#### Selected extract:
Content starts
Vann Fellowships in Biomedical Ethics Research at the Mayo Clinic in Rochester, Minnesota, go to David Robinson '17 and Maggie Stalker '17. Funded by Jim '50 and Lee Vann, students on this 10-week fellowship will participate in a biomedical ethics summer curriculum.
Robinson, from Tallahassee, Florida, is a philosophy major also enrolled in the pre-medical program. He is a Chidsey Leadership Fellow at Davidson.
"I applied to this position because bioethics lies at the intersection of my philosophy and pre-medical coursework at Davidson," Robinson said. "While medical school is definitely still a possibility for me after graduation, I am open to other ways to create effective change in healthcare space aside from the direct care of patients through the practice of medicine.
Regardless of where the road may lead, I am excited for the opportunity this summer because of the ubiquity and fundamental importance of ethical issues in medicine. I hope to focus my research in genomics/personalized medicine, an area in which the Mayo Clinic is a leader."
Content ends
#### Supplied records:
Content starts
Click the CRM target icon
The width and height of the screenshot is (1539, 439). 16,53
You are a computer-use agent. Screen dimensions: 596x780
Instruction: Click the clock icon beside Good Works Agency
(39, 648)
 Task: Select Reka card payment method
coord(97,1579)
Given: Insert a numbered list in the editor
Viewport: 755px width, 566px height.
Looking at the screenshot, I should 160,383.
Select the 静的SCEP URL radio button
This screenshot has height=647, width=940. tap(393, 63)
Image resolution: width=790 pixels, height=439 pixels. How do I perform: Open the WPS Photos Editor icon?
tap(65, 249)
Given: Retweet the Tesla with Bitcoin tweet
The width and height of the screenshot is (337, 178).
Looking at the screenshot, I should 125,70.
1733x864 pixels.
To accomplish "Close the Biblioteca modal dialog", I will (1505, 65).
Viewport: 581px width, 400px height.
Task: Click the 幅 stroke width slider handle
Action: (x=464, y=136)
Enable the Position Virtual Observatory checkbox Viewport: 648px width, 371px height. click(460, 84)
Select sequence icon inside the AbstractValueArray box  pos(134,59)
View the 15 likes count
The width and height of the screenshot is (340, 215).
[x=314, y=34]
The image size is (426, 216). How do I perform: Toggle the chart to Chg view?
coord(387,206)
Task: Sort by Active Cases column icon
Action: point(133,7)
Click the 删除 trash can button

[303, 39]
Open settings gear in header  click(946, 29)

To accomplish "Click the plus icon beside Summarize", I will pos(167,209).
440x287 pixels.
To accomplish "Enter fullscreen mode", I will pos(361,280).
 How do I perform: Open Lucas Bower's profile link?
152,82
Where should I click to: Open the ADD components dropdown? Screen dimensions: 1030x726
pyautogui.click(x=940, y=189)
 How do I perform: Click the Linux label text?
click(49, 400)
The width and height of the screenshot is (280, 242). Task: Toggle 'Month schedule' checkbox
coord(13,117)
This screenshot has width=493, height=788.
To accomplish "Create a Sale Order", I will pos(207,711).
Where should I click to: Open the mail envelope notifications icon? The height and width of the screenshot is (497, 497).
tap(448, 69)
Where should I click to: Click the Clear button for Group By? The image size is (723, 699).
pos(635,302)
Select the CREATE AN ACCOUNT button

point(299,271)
Content ends
#### What you should do:
According to the fellowship announcement, in what area does Robinson hope to focus his research?

#### Result of this exercise:
Genomics/personalized medicine, an area in which the Mayo Clinic is a leader.